3.7 Models in Heavily Pre-Treated Patients with RRMM

Heavily pre-treated patients who are refractory to different treatment classes have limited treatment options and thus a high disease burden. The introduction of novel treatments to address these unmet needs is also associated with unique modeling challenges to demonstrate the cost effectiveness of new therapies. This may include higher heterogeneity in patient populations across trials included in the ITC because of differences in prior treatments; the need to consider the whole treatment sequence rather than modeling the current treatment line only because prior treatment may impact the choice of subsequent treatment; and insufficient data for robust extrapolations owing to data from fewer patients being available in later treatment lines. For these reasons, we separately present information from models for this population.

Five of the 49 models included in this review were specifically in patients who were refractory to at least one treatment class: lenalidomide refractory [39], triple-class refractory [33], triple-class exposed [56], triple-refractory or penta-refractory [64], and triple-/quad-/penta-refractory [67].

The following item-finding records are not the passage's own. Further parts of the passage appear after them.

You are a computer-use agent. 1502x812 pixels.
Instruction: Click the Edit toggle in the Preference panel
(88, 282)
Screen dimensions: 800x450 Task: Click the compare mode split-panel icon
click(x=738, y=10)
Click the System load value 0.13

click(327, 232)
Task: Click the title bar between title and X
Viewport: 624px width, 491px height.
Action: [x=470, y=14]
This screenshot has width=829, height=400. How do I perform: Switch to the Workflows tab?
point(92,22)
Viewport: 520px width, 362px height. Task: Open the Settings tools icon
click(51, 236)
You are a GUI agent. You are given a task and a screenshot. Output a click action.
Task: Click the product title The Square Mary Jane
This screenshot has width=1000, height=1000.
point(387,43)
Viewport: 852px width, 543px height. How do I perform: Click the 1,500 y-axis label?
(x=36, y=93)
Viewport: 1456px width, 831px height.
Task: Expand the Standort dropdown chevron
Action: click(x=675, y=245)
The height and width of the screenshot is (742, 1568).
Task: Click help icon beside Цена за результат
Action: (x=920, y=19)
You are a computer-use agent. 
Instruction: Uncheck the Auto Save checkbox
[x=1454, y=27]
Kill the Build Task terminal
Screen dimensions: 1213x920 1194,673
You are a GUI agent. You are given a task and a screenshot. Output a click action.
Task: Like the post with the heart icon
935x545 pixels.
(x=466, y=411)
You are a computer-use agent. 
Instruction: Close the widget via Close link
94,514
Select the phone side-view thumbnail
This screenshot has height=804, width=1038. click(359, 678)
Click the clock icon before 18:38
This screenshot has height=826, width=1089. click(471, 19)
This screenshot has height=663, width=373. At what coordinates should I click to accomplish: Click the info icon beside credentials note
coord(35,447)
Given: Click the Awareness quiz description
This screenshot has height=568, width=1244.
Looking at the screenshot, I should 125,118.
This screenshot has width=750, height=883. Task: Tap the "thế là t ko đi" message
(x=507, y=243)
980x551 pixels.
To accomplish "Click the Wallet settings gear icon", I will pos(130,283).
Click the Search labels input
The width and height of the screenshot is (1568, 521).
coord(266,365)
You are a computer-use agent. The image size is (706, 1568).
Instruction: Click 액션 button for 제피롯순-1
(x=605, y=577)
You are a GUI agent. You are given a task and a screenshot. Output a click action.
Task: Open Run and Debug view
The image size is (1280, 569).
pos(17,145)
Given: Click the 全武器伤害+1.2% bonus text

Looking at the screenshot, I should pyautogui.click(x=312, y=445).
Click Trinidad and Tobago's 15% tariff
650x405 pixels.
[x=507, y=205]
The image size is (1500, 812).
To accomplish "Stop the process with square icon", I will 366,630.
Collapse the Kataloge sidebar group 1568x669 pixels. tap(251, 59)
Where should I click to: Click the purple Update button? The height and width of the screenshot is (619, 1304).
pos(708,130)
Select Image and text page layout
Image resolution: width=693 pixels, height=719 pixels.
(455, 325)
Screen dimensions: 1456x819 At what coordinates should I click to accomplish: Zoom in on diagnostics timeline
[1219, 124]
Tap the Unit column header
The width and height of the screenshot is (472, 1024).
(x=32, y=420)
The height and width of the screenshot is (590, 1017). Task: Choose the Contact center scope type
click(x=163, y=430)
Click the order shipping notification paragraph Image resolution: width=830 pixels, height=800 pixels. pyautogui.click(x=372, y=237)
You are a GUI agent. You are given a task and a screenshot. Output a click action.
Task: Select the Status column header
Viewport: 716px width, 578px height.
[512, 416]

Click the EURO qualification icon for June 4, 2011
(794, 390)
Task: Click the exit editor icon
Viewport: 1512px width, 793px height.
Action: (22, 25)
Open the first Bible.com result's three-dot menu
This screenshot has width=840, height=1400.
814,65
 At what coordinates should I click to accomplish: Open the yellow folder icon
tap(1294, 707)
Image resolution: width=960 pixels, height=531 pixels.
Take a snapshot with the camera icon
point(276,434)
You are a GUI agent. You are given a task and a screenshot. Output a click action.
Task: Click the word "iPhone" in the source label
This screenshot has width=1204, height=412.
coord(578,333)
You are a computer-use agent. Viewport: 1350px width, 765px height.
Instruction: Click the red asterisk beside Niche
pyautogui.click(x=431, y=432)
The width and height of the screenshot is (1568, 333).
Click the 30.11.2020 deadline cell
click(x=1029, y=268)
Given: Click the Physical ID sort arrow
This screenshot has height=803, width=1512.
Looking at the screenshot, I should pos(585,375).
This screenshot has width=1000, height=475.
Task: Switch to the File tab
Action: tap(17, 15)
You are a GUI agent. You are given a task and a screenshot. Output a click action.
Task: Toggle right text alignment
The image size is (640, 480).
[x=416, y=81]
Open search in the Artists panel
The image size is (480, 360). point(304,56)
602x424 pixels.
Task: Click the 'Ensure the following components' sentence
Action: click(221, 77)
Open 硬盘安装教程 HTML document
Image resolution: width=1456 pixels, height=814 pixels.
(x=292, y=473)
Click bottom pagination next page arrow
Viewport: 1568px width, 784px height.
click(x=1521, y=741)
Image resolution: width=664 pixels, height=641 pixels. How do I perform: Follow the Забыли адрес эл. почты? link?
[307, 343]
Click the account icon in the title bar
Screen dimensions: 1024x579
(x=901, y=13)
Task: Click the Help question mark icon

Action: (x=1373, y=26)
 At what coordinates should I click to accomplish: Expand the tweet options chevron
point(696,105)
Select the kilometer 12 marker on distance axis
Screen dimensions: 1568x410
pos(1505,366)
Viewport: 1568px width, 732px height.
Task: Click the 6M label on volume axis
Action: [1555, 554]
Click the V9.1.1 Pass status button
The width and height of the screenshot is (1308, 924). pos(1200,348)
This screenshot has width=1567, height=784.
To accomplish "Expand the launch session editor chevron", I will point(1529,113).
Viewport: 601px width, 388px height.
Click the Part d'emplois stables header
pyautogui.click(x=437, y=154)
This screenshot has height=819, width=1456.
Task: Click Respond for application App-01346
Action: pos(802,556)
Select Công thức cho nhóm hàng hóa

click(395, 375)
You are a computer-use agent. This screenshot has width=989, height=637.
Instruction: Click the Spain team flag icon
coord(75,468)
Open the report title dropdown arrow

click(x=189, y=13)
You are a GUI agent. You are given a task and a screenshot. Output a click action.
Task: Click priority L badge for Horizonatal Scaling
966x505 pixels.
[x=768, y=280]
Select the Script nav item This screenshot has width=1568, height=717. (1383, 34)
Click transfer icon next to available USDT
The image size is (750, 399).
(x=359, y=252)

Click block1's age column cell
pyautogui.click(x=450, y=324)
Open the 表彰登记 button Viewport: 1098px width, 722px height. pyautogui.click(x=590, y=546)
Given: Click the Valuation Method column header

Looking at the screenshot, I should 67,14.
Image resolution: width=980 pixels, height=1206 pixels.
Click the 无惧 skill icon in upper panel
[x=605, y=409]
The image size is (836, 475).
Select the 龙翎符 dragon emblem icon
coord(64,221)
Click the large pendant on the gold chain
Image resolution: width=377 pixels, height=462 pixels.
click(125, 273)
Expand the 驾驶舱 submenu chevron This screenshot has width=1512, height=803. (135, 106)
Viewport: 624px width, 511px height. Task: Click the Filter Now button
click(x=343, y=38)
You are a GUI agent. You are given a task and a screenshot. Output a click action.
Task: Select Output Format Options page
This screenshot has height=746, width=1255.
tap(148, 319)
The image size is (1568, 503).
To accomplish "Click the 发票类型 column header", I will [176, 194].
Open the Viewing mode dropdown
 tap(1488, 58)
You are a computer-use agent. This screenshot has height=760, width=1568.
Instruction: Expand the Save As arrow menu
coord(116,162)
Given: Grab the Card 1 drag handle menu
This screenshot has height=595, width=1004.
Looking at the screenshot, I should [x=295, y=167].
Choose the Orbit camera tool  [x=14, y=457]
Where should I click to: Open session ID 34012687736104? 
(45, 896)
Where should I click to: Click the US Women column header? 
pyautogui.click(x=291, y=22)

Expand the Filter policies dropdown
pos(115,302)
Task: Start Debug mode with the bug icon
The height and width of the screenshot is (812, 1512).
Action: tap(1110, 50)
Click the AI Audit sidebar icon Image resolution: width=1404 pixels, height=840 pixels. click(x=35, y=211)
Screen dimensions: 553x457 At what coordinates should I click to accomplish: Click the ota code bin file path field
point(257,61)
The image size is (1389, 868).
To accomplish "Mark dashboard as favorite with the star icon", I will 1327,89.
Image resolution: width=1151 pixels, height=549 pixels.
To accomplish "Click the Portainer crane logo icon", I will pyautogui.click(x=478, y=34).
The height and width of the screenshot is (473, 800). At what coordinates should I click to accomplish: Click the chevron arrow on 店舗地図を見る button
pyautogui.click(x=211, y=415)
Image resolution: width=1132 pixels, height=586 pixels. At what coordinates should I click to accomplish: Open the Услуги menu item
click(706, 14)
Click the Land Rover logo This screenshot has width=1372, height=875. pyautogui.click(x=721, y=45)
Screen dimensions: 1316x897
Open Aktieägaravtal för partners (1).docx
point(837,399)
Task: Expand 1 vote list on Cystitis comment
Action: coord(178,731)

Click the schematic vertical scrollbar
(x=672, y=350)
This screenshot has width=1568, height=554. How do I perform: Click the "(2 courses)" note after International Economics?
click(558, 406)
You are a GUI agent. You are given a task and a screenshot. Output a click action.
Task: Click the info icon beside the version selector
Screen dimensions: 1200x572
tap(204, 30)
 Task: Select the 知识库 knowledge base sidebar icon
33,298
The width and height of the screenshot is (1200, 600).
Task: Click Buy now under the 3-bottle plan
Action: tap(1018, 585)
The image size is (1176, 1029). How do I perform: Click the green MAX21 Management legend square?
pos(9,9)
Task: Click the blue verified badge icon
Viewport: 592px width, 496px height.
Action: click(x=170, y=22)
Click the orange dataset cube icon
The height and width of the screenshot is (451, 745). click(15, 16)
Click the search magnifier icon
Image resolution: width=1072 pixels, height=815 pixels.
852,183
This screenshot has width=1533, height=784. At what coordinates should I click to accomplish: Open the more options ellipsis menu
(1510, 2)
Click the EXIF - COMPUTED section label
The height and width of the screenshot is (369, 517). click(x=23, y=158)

All models involved cost-utility analyses reporting ICERs per QALY, with three models also including a cost-effectiveness analysis component of ICER per life-year gained [56, 64, 67]. Four models used a healthcare payer perspective [33, 39, 64, 67] and one a societal perspective, accounting for absenteeism from work or school and productivity losses [56]. All but one model were cohort level, covering three PSMs with three health states [39, 56, 64], and a model with three health states combining both decision node and PSM aspects [67, 81]. Last, the individual-patient level model also included three health states [33].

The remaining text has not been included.